## Source
People v. Saunders, 131 Ill. App. 2d 302 (1970)

Oct. 30, 1970 · Illinois Appellate Court · No. 53942
131 Ill. App. 2d 302

The People of the State of Illinois, Plaintiff-Appellee, v. James Saunders, Defendant-Appellant.

(No. 53942;

First District

October 30, 1970.

*303Gerald Getty, Public Defender, of Chicago, for appellant.

Edward V. Hanrahan, State’s Attorney, of Chicago, for the People.

Mr. PRESIDING JUSTICE BURMAN

delivered the opinion of the court:

The defendant, James Saunders, was convicted of robbery after a trial on May 20, 1968. He was sentenced on June 3, 1968, to serve a minimum of 5 and a maximum of 10 years in the Illinois State Penitentiary. The sentence was to run consecutively to a 5 to 15 year sentence imposed on the defendant on May 27, 1968, after a burglary conviction.

## Information shown

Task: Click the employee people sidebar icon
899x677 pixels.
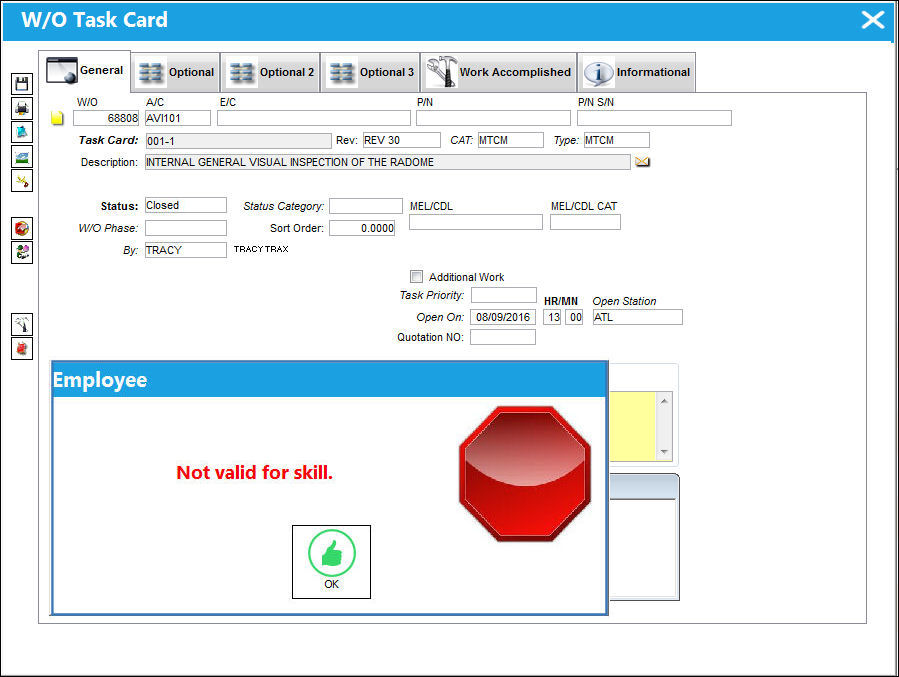Action: tap(22, 252)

## Required tasks
1 – Can you return the stretch of the Saunders opinion from "First District" through "for the People."?
2 – How would the Saunders opinion go on after its last sentence? Write the next part.
The listing has no connection to the Saunders opinion.

## Answer set
1 –
First District

October 30, 1970.

*303Gerald Getty, Public Defender, of Chicago, for appellant.

Edward V. Hanrahan, State’s Attorney, of Chicago, for the People.

2 –
The sentencing order of Judge L. Sheldon Brown recites “and it further appearing to the Court that the said defendant James Saunders in cause Number 68-952 has, on May 27, 1968, been sentenced by the Honorable Judge James D. Crosson of the Circuit Court to imprisonment in the Illinois State Penitentiary for a term of years not less than five (5) years nor more than fifteen (15) years for the said crime of burglary * * * the sentence imposed herein against him in the instant pending cause * * * shall not commence until the expiration of the imprisonment under the sentence of the defendant for the crime of burglary * * *”

The defendant’s sole contention in this court is that the sentence imposed in the instant case should be made to run concurrently with the burglary sentence or alternatively should be substantially reduced.

We first note that the defendant mistakenly claims that no order appears of record showing that the sentences are to run consecutively and that the case cited on this contention is therefore inapplicable.

The court may, in its discretion, impose consecutive sentences where a person has been convicted of two or more offenses which did not result from the same conduct. Section 1 — 7(m) of the Criminal Code of 1961 provides:

“(m) Consecutive and Concurrent Sentences.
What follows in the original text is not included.